I was part of a group that was tasked with preserving the School of Information’s website, along with my classmates Jarred Wilson, Laura Vincent, and Kathryn Darnall. The iSchool’s website had been undergoing a major re-design, and the new version of the site launched in March. This was a perfect time to archive the website, as it gave us a natural “cut-off” date for what version of the site to preserve. The iSchool recognizes the value of the website, both as a record of the school’s official policies and as a historical document providing evidence about the evolution of the field of information studies. We were therefore lucky to have the cooperation of the administration and website administrators in archiving the site. Early in the semester, we began meeting with Sam Burns, the iSchool’s Content and Communications Strategist and the person who has the most direct control of the website. He was an enormous help to us, helping us understand the back-end structure of the site and assisting with many of the more technical challenges we faced over the semester.

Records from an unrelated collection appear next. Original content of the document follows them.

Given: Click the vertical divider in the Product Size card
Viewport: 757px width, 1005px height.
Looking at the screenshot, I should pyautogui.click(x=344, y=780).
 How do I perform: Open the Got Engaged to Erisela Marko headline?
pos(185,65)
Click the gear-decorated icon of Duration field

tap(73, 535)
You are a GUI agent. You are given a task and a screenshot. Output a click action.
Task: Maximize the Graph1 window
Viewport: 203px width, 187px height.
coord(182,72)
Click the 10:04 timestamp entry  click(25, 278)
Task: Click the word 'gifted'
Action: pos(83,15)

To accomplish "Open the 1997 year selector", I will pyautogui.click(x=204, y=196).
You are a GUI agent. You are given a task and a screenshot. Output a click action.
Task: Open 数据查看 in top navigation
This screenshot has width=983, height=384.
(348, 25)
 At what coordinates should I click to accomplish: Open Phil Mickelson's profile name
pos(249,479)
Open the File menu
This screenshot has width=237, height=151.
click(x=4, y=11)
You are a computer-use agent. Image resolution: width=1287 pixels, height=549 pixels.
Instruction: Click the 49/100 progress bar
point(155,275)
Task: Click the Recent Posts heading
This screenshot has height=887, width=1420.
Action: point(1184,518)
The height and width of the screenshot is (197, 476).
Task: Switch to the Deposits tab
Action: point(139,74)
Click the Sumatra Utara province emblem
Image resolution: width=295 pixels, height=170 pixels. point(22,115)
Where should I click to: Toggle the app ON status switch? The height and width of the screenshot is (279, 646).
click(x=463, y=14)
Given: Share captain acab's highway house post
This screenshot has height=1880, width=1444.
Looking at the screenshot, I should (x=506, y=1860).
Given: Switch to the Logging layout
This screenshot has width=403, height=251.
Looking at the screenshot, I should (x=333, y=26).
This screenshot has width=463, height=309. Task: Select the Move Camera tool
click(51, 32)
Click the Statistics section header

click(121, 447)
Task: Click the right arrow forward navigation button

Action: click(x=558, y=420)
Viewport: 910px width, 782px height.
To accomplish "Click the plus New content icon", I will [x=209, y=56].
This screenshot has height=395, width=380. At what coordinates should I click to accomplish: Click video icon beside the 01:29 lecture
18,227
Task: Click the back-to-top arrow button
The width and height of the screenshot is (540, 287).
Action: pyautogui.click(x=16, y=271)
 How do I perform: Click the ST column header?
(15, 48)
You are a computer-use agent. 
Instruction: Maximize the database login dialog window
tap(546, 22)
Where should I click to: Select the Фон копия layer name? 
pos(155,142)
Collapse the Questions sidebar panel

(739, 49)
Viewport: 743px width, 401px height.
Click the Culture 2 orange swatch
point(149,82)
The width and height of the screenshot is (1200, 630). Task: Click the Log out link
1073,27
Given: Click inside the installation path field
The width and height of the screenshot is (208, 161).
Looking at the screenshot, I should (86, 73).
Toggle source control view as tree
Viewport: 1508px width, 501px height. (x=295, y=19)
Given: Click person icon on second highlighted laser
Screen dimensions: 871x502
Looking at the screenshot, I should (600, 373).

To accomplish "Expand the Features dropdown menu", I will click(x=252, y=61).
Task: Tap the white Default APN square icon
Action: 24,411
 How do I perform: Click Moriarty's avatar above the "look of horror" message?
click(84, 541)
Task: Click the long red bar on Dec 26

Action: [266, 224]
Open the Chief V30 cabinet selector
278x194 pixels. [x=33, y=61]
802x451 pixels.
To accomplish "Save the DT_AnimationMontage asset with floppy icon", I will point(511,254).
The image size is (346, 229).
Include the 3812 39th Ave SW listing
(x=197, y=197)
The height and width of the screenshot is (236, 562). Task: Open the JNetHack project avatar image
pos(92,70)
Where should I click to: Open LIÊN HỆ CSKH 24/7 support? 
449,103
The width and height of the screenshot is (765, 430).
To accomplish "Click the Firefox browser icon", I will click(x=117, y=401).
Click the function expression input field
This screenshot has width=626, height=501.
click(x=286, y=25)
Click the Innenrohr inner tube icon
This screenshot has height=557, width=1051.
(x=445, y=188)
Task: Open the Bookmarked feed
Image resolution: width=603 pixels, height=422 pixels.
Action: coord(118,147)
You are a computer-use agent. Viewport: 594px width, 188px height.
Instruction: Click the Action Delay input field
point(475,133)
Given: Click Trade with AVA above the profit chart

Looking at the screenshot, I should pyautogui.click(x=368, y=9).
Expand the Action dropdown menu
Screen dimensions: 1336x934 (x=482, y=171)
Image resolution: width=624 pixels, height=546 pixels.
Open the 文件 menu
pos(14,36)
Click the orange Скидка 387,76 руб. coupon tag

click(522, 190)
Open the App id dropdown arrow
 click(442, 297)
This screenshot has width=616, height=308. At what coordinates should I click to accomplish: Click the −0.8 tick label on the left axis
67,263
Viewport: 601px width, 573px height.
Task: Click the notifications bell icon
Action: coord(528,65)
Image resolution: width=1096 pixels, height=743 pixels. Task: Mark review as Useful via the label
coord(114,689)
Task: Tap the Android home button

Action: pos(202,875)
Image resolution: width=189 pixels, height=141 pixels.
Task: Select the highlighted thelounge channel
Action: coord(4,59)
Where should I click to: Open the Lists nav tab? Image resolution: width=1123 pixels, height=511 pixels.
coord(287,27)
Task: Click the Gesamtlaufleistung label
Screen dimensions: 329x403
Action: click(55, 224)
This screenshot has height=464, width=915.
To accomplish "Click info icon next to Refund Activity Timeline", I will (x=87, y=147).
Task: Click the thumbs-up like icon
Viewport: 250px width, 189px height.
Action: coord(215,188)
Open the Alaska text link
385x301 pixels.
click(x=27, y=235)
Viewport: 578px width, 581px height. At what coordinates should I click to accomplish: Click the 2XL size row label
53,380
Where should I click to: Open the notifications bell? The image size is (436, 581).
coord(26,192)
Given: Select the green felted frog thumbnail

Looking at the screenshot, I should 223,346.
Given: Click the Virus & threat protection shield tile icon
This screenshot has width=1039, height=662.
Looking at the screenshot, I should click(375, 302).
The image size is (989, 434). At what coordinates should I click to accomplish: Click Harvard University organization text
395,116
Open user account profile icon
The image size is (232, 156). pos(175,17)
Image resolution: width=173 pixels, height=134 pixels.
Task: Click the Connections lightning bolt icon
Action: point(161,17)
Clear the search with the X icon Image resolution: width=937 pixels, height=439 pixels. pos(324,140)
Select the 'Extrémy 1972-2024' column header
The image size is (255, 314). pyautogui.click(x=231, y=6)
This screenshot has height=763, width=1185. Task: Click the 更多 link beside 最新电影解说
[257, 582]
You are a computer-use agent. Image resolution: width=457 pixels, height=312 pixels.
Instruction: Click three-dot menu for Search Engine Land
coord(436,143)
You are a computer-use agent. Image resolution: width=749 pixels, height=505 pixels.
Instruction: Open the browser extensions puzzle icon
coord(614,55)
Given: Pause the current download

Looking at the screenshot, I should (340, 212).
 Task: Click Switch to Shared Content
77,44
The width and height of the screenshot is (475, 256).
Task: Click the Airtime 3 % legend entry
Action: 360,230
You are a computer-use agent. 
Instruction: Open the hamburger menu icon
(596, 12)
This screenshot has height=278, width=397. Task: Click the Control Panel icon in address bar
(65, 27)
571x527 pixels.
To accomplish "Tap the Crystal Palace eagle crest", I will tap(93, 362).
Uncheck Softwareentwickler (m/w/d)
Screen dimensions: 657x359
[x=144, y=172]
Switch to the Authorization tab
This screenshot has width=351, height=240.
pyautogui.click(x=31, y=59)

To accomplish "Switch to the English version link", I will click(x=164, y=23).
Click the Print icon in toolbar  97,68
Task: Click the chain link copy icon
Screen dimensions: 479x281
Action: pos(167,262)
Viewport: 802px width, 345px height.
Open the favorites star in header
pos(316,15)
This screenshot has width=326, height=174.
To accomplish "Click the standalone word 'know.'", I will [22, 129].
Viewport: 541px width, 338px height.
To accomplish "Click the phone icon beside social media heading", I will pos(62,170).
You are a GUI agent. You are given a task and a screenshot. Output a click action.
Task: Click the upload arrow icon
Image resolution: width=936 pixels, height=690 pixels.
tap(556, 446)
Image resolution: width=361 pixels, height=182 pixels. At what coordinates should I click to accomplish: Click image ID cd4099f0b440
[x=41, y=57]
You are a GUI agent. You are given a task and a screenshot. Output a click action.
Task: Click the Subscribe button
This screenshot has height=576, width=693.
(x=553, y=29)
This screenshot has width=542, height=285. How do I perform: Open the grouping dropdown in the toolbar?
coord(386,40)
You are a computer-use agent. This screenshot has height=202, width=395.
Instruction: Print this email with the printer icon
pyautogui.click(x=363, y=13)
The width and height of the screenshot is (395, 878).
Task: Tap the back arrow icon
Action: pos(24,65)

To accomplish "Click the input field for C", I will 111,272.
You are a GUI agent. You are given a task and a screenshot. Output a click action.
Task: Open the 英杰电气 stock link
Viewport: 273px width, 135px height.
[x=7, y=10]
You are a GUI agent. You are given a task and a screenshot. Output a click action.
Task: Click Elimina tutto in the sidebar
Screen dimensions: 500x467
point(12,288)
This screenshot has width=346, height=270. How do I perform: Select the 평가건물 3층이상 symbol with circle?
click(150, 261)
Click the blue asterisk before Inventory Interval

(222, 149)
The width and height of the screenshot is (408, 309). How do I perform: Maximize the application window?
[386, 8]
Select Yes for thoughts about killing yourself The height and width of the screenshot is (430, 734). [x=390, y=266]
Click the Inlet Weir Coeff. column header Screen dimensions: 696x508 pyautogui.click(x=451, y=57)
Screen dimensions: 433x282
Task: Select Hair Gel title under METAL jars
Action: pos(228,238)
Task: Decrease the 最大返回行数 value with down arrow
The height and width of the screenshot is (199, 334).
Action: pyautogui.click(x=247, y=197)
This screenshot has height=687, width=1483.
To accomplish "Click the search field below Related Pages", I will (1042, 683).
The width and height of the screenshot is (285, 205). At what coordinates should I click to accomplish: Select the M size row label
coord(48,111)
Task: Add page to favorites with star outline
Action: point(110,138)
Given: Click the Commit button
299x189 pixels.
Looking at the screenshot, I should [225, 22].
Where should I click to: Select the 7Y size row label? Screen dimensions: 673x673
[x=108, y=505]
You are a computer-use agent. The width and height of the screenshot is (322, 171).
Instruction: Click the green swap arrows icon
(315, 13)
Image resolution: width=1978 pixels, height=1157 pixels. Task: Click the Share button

From the beginning, our group was interested in moving beyond just crawling the website. Web crawling has become the most generally accepted method of web archiving, and it is a great way to create interactive copies of web records. However, crawling has limitations. There are several kinds of online materials that crawlers can’t capture, including many forms of dynamic and database-drive content. More fundamentally, crawlers only document how a website is displayed in a browser; they capture the experience of an end-user of a site, but not the many pieces that exist behind the scenes to generate the site. Sam encouraged us to think about how we include site administrators in our designated community of users, and that prompted us to re-think the significant properties that we considered necessary for documenting the website. Future administrators of the site might be very interested in knowing how the archived website was built, but the components they would need to study, for example PHP codes, would not be included in a crawled version.
For those reasons, we decided to explore alternative web archiving methodologies, in addition to crawling the site. (I wrote about our struggles with using Web Curator Tool for crawling in my last post.) The solution we decided to attempt was to use a virtual machine to create a fully functional replica of the website. Our goal was to recreate the environment in which the website was run as completely as possible, so that users could interact with the site as it was displayed in a browser and with the component databases and file directories. With Sam’s help, we obtained all of the files used to generate the site from the iSchool’s servers, including HTML and PHP files, copies of databases, images, and other files. We then created a virtual machine using Oracle VM Virtual Box, placed those files inside, recreated the databases, and installed the software that was originally used to run the site, including PHP, an Apache web server, and a MySQL database. After a few challenges and hurdles, we successfully managed to get all of the various components communicating and working together. We then saved the virtual machine as a VMDK file (an open-source format), which we ingested in the iSchool’s DSpace repository, along with the individual component files and a crawled version of the site.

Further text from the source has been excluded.